[Start]

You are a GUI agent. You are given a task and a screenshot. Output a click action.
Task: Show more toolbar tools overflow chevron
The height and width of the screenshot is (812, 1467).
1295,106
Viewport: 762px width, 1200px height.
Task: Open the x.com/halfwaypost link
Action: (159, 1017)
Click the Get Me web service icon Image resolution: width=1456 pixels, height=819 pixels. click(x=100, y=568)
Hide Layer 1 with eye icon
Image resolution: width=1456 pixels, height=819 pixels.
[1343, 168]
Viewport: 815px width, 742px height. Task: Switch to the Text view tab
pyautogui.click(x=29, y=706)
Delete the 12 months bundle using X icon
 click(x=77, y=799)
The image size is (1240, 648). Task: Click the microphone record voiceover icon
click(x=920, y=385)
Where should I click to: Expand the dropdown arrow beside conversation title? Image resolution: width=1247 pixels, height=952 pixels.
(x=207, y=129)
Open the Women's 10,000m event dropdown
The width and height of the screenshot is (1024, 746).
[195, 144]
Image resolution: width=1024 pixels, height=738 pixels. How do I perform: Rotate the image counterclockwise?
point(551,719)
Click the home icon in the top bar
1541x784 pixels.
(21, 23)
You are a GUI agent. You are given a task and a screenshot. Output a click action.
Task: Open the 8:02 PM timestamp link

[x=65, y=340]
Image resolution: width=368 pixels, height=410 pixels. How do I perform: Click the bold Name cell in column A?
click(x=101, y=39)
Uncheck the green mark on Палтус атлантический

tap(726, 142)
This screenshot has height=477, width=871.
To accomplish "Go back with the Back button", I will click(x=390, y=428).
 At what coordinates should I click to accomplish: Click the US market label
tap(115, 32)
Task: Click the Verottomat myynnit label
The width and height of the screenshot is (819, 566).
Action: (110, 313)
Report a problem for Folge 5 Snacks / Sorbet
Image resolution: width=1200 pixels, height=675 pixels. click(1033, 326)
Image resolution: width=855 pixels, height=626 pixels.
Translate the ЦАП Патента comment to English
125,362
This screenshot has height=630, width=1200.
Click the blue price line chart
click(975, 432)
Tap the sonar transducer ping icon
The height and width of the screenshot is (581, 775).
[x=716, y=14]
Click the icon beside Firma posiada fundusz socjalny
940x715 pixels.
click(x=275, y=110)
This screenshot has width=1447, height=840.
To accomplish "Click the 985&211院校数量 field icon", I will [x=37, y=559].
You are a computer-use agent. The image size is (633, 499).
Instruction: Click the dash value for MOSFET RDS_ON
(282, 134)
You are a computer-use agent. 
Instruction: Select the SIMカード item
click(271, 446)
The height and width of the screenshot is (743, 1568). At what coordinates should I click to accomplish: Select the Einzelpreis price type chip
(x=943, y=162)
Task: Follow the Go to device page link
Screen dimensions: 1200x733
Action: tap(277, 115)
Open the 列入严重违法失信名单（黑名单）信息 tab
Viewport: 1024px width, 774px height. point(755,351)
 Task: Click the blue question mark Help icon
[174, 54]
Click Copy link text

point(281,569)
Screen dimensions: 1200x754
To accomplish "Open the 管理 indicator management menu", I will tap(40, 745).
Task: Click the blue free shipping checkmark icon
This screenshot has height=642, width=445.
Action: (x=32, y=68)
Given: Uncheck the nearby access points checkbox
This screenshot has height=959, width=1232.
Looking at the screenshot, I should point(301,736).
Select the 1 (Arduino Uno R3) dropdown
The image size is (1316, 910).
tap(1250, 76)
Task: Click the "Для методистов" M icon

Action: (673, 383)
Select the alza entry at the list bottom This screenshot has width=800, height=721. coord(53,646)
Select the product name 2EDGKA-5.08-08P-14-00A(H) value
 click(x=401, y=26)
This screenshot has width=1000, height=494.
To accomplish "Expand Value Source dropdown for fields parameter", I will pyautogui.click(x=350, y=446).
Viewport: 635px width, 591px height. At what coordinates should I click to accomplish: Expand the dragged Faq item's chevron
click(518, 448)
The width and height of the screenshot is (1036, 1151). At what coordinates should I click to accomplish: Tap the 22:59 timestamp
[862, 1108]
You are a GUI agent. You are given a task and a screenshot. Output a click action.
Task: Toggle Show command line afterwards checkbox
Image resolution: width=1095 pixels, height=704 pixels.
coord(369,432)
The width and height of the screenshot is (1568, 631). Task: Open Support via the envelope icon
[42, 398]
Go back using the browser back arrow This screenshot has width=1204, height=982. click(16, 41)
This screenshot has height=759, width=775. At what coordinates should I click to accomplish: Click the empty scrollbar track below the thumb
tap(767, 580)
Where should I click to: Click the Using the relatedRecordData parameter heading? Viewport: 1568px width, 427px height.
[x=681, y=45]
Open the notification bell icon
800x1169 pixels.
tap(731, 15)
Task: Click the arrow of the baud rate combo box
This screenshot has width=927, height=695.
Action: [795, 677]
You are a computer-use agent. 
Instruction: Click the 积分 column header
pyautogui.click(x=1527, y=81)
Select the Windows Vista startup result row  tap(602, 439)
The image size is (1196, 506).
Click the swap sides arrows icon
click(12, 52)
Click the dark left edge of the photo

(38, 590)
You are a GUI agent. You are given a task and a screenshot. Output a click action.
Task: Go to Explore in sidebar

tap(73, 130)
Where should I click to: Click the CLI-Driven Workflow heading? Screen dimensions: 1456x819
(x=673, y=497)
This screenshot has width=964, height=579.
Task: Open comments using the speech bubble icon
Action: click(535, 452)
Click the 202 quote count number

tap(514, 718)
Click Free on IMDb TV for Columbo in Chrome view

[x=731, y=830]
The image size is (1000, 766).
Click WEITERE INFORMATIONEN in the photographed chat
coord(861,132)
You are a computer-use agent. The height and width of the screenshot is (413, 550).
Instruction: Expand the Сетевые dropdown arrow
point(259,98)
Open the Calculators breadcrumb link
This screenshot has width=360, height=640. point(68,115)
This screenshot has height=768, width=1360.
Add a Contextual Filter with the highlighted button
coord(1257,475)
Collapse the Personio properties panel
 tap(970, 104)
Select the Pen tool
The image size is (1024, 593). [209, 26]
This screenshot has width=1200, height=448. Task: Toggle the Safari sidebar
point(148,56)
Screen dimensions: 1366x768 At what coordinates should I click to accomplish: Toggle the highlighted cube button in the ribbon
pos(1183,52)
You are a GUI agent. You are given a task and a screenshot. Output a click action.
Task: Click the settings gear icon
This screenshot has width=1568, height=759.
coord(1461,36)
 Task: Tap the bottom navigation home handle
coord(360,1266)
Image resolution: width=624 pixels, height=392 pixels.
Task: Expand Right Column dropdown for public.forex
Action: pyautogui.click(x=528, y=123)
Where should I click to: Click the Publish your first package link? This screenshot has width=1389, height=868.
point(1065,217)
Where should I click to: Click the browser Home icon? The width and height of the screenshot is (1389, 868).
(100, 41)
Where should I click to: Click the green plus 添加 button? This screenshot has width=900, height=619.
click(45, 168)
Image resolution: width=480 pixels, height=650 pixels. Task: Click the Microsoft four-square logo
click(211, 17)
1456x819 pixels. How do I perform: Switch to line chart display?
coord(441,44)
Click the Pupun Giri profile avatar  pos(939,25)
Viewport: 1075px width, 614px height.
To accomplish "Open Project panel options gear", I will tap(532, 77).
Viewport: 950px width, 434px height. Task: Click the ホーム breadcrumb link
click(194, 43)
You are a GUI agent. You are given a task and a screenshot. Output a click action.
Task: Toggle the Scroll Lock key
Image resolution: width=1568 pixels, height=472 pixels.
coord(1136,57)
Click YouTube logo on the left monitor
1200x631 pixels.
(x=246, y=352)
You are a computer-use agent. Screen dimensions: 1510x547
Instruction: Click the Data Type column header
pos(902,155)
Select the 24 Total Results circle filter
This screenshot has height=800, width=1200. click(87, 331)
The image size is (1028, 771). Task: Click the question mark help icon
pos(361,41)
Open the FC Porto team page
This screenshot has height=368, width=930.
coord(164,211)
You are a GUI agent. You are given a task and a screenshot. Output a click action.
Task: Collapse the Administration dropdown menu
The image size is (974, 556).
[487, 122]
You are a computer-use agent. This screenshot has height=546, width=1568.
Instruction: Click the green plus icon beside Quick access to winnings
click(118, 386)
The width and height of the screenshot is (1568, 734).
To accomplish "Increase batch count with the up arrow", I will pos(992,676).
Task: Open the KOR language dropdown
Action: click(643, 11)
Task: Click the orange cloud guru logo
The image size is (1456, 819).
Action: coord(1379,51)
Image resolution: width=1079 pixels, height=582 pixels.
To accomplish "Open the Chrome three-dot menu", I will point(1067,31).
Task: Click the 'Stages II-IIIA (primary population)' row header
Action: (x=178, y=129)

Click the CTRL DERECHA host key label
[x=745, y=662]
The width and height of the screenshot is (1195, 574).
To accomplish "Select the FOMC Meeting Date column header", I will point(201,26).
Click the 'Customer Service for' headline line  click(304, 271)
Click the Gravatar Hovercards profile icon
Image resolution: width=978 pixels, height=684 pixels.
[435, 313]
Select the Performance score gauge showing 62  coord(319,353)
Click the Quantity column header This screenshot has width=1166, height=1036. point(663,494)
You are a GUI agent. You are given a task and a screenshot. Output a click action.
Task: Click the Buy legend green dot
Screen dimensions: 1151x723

[End]

TASK PROMPT
Copy the items from the line containing "Tap the sonar transducer ping icon" through the line containing "point(281,569)", reproducing each line exactly.

EXERCISE SOLUTION
Tap the sonar transducer ping icon
The height and width of the screenshot is (581, 775).
[x=716, y=14]
Click the icon beside Firma posiada fundusz socjalny
940x715 pixels.
click(x=275, y=110)
This screenshot has width=1447, height=840.
To accomplish "Click the 985&211院校数量 field icon", I will [x=37, y=559].
You are a computer-use agent. The image size is (633, 499).
Instruction: Click the dash value for MOSFET RDS_ON
(282, 134)
You are a computer-use agent. 
Instruction: Select the SIMカード item
click(271, 446)
The height and width of the screenshot is (743, 1568). At what coordinates should I click to accomplish: Select the Einzelpreis price type chip
(x=943, y=162)
Task: Follow the Go to device page link
Screen dimensions: 1200x733
Action: tap(277, 115)
Open the 列入严重违法失信名单（黑名单）信息 tab
Viewport: 1024px width, 774px height. point(755,351)
 Task: Click the blue question mark Help icon
[174, 54]
Click Copy link text

point(281,569)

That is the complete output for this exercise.